まずは、パッケージデザインを専門にする部署に所属する芝田さんより、デザインを決める一連のフローをお聞きしました。

「クライアントのもつ“素材”に、“デザイン”を掛け合わせて“商品”になります。パッケージのデザインは、食品だったら『美味しそうだな』、薬だったら『効きそうだな』といった感情を消費者の方々に抱いてもらい、商品を手にとってもらう必要があります。

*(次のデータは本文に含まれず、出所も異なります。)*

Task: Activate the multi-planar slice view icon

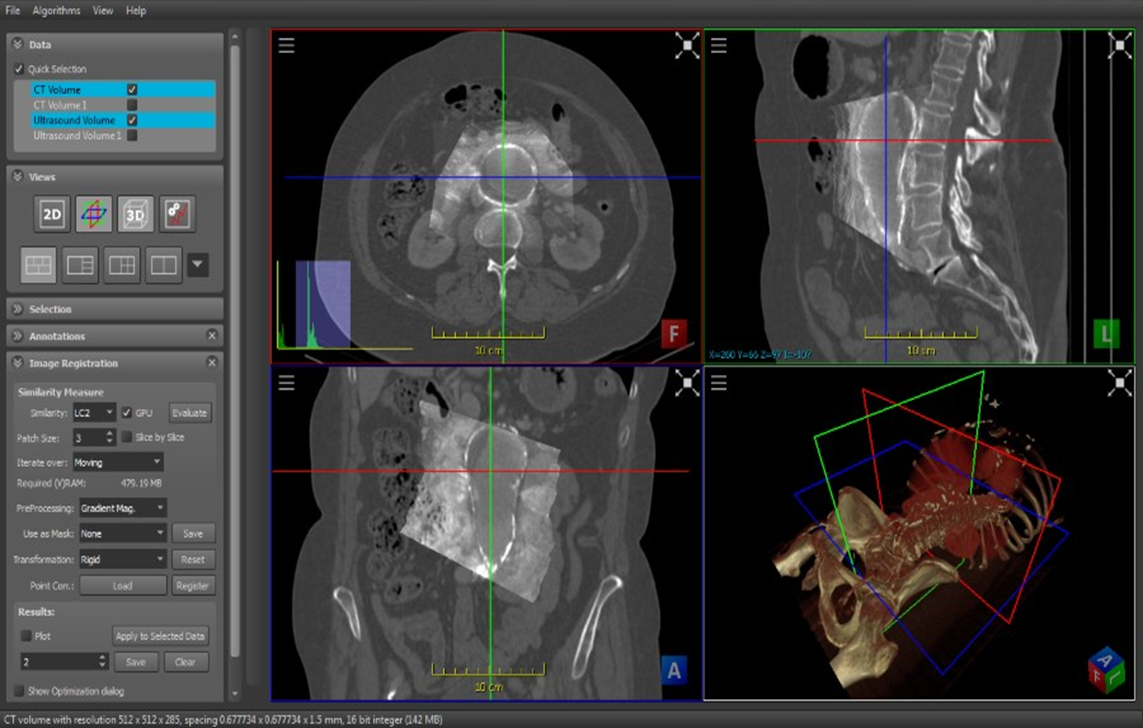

」というお話からスタート。

試行錯誤の裏話も交えて

仮説を立てるポイントは「商品の特徴」「ターゲット」「販売チャネル」「価格」の大きく4つだそうです。「同じ価格であっても、高級に見せるのかカジュアルに見せるのかは、一緒に並ぶ商品によって変わりますし、もちろん売り場によっても変わります。」とのこと。

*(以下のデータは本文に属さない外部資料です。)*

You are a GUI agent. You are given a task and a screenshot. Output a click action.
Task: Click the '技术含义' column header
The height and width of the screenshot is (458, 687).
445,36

飲料、食品のパッケージなどを例に挙げつつ、それぞれの商品が世の中に出て行くまでを教えてもらいました。「自分の作りたいデザインではなく、商品そのものが一番輝ける形を探して試行錯誤することが大切です。」という言葉が印象的でした。

わかりやすく伝える

深澤さんのお話は、コピーライターのお仕事について。キャッチコピーを考える仕事、と思われがちですが、その仕事の領域は徐々に広がっているそうで、企画の立案から取材、長文のボディコピー、細かな商品コピー、校正まで幅広く手がけられています。文章全般の責任を負う仕事だそうです。

取材先で面白い知識を知ることができたエピソードも

どこから着想を得てどう形になったのかを、実際の制作物を見ながら解説してもらいました。驚いたのは、そのリサーチ量です。例えば、百貨店でのカタログのひとつでは、複数の食材がメインイメージの候補になります。企画段階ではそれぞれの食材について「なぜこの時期にこの食材か?」「どこに裏付けがあるか?」ということを、深澤さんがさまざまな文献や言葉の由来に基づいて提案されています。

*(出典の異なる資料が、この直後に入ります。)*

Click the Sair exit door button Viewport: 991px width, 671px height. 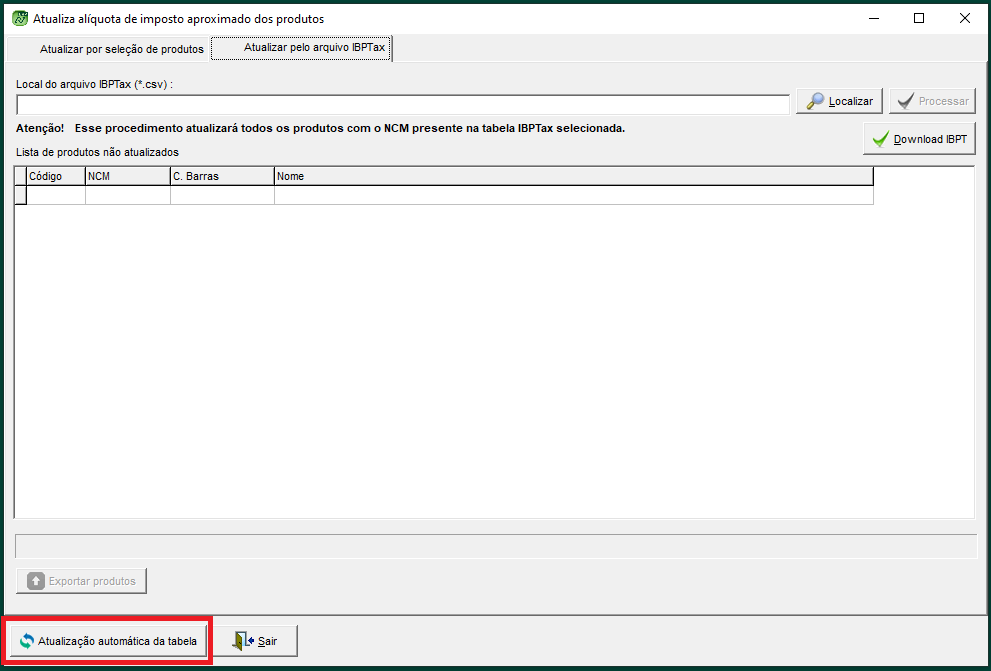(257, 641)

リサーチのために取材に行ったり、図書館に行ったりする時間も多いそうで、きちんとした裏付けによって「どんな順番で何をどのように伝えるのがいいのかを探ります。」とお話されていました。

大切にされていること

「素朴な疑問も大歓迎です。ぜひリラックスして何でも質問してください。」とのお言葉に甘えさせてもらい、時間いっぱい、さまざまな質問を投げかけました。

「会社にはどんな方が多いですか?」という質問には、「真面目なクリエイティブ好き、が共通しているかも。」「『わかりやすさ』はとても大事にしている概念で、わかりにくいものは却下されます。」なんてお話も。日毎のコミュニケーションで大切にされていること、芝田さんが学生時代にパッケージデザインに開眼したエピソードなども伺うことができました。

NDC
貴重な機会に先輩社員もいっしょに勉強させてもらいました!

生の声を聞いたことで、新入社員たちもお客様のお仕事への理解が深まったはず。また、商社であるTooから購入いただいたソフトウェアや機器などを、お仕事のどのような場面でご活用されているかも伺うことができました。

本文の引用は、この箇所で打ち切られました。